Ho camminato tanto per le “mie” montagne in questi giorni. Ho percorso sentieri sconosciuti e mi sono addentrato in percorsi mai visti, mi sono perso nei boschi (non è che non mi piacciano le cose lineari, è che proprio non sono capace a seguire una strada diritta).
Non ho pensato molto – pensare, almeno qui, non serve a molto –, ho soprattutto ascoltato. Ascoltato lo stropicciarsi delle foglie sotto le scarpe, ascoltato il concerto della primavera che è ormai prossima, qui; ascoltato il vento che mi riporta alla memoria i miei giovani anni, quando immemore andavo percorrendo la mia via, ascoltato il gorgoglìo dell’acqua nelle bialere e nei combaj.

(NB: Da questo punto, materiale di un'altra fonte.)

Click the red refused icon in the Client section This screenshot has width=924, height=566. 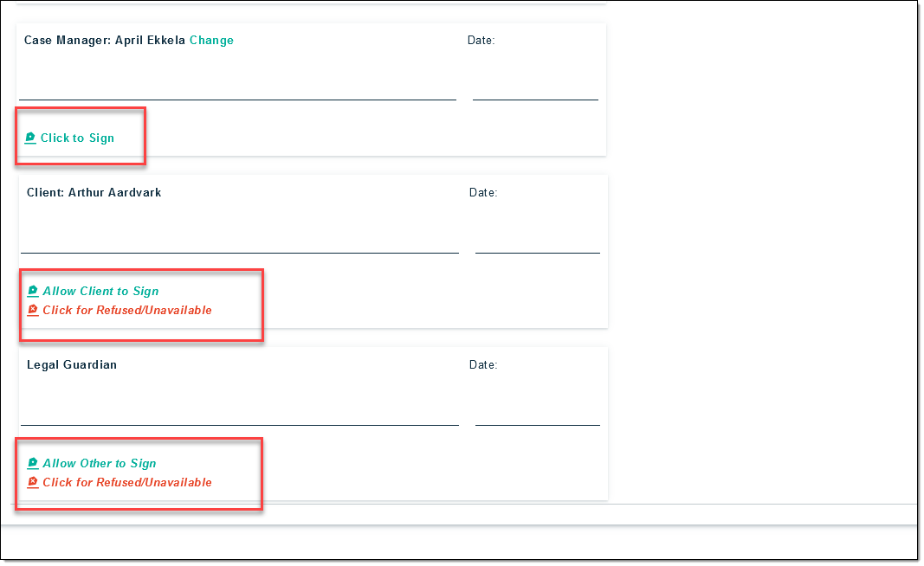pos(33,310)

Pavese, come spesso accade, mi accompagnava. Il diavolo sulle colline, soprattutto:
Mi tornò in mente nel buio quel progetto di traversare le colline, sacco in spalla, con Pieretto. Non invidiavo le automobili. Sapevo che in automobile si traversa, non si conosce una terra.
E poi, anche, come cosa bella ho visto piccolissimi segni di un mondo che, dopo essere finito, rifiorisce contro ogni logica e ogni convenienza: lo vedo nelle case che vengono ristrutturate (Chi vuoi che venga da queste parti, oggi? Eppure…), nella testarda convinzione di persone di buona volontà di far vivere un rifugio. E il punto non è tanto che quel rifugio merita di vivere perché può contribuire al benessere, in senso latissimo inteso, di una comunità, no: il punto è fare delle cose perché questo dimostra a noi stessi che siamo persone di buona volontà e che sappiamo guardare oltre l’oggi, oltre noi stessi.
Insomma qui c’è una natura che mi accompagna e c’è un mondo che, a ben vedere, inizia a rifiorire, proprio come una primavera dello spirito. Non importa se domani io sarò ancora qui a registrare quel che accade in queste bande: tutto ciò è bello e magico, ed è sufficiente.